Consortio daemoniorum
«o bom cristão deveria estar atento aos matemáticos e a todos aqueles que fazem profecias vazias. Existe o perigo de que os matemáticos tenham feito um pacto com o diabo para obscurecer o espírito e confinar o homem no inferno». Agostinho de Hipona, aka santo Agostinho
Aparentemente os devotos do NÃO seguem à risca os conselhos do teólogo de eleição do actual Papa e fogem do rigor matemático como do Demo. Esta capa do Correio da Manhã de 14 de Janeiro ilustra perfeitamente o horror aos números dos pró-penalização e anti-liberdade de consciência da mulher. O mesmo jornal que anunciou há uns tempos que 350 000 portuguesas já abortaram (número que, dada a clandestinidade do aborto, peca necessariamente por defeito) vem agora na linha de Vasco Pulido Valente tentar passar a mensagem falsa de que o aborto é uma questão residual. Que não é!

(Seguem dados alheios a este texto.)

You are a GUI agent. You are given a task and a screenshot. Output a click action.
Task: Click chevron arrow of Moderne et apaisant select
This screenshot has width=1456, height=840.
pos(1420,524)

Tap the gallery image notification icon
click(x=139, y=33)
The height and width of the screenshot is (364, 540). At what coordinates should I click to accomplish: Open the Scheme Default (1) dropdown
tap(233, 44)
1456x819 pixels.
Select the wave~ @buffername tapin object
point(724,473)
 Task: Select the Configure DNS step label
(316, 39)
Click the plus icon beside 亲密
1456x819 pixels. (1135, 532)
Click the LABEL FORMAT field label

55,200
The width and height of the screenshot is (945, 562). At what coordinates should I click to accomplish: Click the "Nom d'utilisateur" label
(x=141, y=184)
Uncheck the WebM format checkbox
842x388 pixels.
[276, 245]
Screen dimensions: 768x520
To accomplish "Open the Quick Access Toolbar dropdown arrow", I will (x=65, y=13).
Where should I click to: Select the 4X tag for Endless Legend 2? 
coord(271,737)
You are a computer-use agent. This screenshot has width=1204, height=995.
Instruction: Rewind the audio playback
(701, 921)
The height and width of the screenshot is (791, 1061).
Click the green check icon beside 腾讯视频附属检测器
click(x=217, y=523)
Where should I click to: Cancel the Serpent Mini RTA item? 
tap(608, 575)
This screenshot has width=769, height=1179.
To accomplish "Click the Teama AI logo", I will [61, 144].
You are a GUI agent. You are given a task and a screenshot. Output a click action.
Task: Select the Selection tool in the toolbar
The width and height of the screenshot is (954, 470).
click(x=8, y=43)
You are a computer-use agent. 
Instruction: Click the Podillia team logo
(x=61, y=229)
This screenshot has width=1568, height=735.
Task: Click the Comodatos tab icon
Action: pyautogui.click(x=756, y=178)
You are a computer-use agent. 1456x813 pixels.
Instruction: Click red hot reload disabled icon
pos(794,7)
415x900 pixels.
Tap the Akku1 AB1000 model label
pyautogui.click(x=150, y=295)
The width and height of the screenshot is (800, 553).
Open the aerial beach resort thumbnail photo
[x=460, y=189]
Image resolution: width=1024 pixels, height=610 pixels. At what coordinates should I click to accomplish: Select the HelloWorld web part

Como já abordei, a extrapolação do que se passa na Europa civilizada, em que a IVG por opção da mulher é despenalizada pelo menos até às 10 semanas, há acesso a contracepção segura e a educação sexual desde os bancos da escola, permite prever que no mínimo 1 em cada 2 portuguesas, em média, já interromperam uma gravidez.
No debate de ontem a recomendação de Agostinho de Hipona àcerca de previsões estatísticas foi seguida «escrupulosamente» pelos devotos do NÃO presentes, que afirmaram ir a despenalização a IVG conduzir a um aumento exponencial do número de abortos. Na realidade, criminalizada ou não, quando uma mulher considera não ter condições para levar a termo uma gravidez indesejada interrompe-a mesmo. Sujeita a riscos consideráveis para a sua saúde, às mais diversas humilhações na praça pública e a uma pena de prisão até 3 anos se o fizer em Portugal, ou em segurança e condições dignas se se deslocar a Espanha.
Por esta última razão, é falacioso tentar usar informação da vizinha Espanha não só comparando directamente dados de 1985, ano em que foi aprovada a lei da despenalização em Julho, com os últimos valores disponíveis. Como deveria ser óbvio para todos, os primeiros anos em que a IVG é despenalizada num país não devem ser incluidos numa análise de tendências.
Mas principalmente esquecendo que cada vez mais portuguesas se deslocam a Espanha para cumprir a sua opção de consciência no país vizinho. Relembro que apenas na Clínica dos Arcos em Badajoz, uma entre 120 análogas em Espanha, 4000 portuguesas interromperam a gravidez no ano passado. Os dados de Espanha não discriminados por nacionalidades, que indicam ter existido em 2006 um aumento de 6.5% em relação ao ano anterior, não podem ser analisados sem ter em conta este factor.
Por outro lado deve ser analisada a evolução global das estatisticas, não podemos apenas olhar pontualmente para os dados. Isto é, uma vez que factores económicos e de segurança de emprego pesam substancialmente na decisão por uma IVG, em tempos de crise – como os que actualmente vivemos, em Portugal especialmente – podem existir flutuações pontuais numa tendência de diminuição.